Союз их законен и спасителен лишь тогда, когда каждая из них сознаёт и сохраняет себя, отдаёт, не обедняясь, и принимает, не унижаясь.
Высокий долг – блюсти различие между тем, что принадлежит религиозной вере, и тем, что относится к умозрительному разуму, – не для того, конечно, чтобы объявить всё истинным с одной стороны и сомнительным или ложным – с другой (это удел ограниченных умов), но чтобы утвердить: совместное действие обоих источников предустановлено Промыслом для полного воспитания человека.
Ибо Высший Разум, открывается ли Он непосредственно через разум или пробивается через откровение, в обоих случаях ниспосылает в наш ум лучи одной и той же истины для одной и той же цели.
Но признать, что их совместное действие предустановлено, – значит стремиться к их слиянию, а не к смешению. И вот почему важно их различать.

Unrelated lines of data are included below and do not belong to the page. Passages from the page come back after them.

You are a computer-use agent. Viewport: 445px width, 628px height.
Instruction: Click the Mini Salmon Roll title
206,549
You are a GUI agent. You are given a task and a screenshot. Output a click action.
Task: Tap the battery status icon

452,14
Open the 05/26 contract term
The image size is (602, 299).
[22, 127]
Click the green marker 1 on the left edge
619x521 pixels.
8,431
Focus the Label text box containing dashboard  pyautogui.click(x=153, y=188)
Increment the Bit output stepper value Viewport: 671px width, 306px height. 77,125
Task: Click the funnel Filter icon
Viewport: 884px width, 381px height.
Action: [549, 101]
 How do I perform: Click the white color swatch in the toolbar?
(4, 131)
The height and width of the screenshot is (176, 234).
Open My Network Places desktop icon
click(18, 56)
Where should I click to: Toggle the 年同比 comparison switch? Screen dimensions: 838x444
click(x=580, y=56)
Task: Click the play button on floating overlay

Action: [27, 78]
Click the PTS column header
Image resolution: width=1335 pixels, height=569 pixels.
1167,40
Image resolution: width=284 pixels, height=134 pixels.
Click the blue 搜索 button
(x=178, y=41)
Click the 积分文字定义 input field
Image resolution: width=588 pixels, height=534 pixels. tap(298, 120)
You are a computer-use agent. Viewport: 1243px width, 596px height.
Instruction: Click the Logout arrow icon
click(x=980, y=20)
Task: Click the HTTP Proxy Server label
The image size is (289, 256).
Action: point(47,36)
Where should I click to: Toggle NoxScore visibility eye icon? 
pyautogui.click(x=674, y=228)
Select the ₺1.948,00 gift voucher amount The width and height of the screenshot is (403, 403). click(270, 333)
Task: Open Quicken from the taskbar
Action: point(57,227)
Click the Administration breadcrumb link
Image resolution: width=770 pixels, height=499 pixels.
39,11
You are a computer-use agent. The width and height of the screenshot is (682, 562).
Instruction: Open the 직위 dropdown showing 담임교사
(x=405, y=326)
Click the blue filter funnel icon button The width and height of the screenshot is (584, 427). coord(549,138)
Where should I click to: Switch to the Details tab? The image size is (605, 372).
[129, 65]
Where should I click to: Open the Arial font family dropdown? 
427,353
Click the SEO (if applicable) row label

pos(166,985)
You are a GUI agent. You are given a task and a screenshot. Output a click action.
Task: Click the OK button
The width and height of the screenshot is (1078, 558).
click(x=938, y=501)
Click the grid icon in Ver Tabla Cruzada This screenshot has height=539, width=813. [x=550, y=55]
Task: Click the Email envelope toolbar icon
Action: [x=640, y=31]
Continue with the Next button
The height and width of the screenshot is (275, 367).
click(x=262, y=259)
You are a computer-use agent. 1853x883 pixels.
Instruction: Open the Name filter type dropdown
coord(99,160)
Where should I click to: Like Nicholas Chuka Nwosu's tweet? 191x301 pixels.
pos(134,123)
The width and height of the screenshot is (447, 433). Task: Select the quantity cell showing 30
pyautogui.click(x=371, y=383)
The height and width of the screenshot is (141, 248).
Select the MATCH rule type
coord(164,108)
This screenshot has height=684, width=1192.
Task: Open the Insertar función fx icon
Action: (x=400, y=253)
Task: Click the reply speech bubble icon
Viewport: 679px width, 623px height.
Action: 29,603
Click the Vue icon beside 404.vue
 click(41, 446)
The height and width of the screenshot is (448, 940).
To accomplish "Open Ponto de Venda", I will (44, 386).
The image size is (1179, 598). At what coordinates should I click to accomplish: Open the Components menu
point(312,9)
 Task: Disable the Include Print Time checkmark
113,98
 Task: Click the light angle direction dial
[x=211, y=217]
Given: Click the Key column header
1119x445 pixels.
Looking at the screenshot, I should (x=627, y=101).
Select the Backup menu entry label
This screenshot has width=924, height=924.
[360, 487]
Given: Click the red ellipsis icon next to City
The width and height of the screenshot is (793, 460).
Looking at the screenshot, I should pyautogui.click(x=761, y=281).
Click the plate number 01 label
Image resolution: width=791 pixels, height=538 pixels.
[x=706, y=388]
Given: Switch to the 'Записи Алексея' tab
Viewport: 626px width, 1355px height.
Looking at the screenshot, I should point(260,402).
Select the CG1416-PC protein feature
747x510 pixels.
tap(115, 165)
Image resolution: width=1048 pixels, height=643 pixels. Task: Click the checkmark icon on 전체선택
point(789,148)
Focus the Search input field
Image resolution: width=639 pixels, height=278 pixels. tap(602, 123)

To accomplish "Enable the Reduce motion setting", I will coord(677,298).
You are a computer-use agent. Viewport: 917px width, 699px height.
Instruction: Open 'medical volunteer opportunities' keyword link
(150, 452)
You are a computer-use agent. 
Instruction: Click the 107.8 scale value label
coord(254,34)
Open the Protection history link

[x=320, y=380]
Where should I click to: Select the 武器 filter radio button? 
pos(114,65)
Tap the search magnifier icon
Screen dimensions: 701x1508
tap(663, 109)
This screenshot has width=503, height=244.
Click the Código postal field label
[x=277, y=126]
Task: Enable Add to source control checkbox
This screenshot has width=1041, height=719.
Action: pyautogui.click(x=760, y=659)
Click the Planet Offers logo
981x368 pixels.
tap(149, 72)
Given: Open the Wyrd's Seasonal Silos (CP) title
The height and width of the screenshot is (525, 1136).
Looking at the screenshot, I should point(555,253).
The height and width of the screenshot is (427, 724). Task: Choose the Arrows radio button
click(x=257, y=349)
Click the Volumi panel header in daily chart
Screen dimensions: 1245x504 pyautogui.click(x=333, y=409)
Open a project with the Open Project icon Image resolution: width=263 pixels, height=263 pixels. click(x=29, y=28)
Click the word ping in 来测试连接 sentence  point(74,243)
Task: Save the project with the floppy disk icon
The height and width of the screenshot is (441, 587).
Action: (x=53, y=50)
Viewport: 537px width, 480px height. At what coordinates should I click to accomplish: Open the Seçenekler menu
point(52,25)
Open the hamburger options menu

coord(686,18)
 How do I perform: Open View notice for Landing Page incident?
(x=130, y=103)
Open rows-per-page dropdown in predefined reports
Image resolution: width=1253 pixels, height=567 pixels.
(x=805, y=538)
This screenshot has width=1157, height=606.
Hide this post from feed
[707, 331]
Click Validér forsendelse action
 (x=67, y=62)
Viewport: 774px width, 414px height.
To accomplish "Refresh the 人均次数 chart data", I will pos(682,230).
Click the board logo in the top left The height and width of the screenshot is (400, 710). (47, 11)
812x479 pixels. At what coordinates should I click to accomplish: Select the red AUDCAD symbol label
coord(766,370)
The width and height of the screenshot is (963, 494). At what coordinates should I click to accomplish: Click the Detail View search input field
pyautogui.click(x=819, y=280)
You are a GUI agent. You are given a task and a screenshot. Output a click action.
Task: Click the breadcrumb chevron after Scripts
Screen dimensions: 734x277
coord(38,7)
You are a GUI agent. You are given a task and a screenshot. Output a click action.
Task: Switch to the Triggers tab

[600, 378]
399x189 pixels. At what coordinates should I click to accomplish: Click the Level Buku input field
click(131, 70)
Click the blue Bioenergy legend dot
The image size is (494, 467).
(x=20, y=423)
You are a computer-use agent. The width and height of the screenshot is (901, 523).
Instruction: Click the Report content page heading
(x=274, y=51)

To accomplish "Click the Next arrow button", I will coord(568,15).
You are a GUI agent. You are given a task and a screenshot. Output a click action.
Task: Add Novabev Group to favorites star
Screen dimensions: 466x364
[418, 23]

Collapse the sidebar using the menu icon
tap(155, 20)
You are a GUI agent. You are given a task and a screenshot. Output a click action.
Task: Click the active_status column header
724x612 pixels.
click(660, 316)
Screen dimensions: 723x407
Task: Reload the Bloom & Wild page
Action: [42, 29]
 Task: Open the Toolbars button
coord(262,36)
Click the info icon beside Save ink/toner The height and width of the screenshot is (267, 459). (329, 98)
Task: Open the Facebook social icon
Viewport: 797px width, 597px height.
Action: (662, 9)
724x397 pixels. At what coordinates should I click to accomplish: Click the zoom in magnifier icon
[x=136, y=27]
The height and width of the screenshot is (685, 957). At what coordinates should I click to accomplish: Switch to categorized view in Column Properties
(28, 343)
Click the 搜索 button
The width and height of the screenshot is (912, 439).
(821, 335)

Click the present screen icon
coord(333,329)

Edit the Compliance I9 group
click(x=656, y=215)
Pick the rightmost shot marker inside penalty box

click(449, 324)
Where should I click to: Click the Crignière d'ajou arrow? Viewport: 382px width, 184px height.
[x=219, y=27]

С той минуты, как религия растворяется в философии, она разделяет все её превратности – все её изменения, всю её судьбу, включая её мимолётность и неизбежное падение, её замену другой, более соответствующей непрерывному развитию.
Поэтому друзья вечной религии не могут быть сторонниками её смешения с какой бы то ни было философией.
И всё же, как бы чётко ни была проведена в теории граница между умозрительной и позитивной теологией, на практике она беспрестанно нарушается, и смешение становится обычным состоянием.
Прежде всего, сама идея откровения, редко чётко определённая, способствует этой путанице.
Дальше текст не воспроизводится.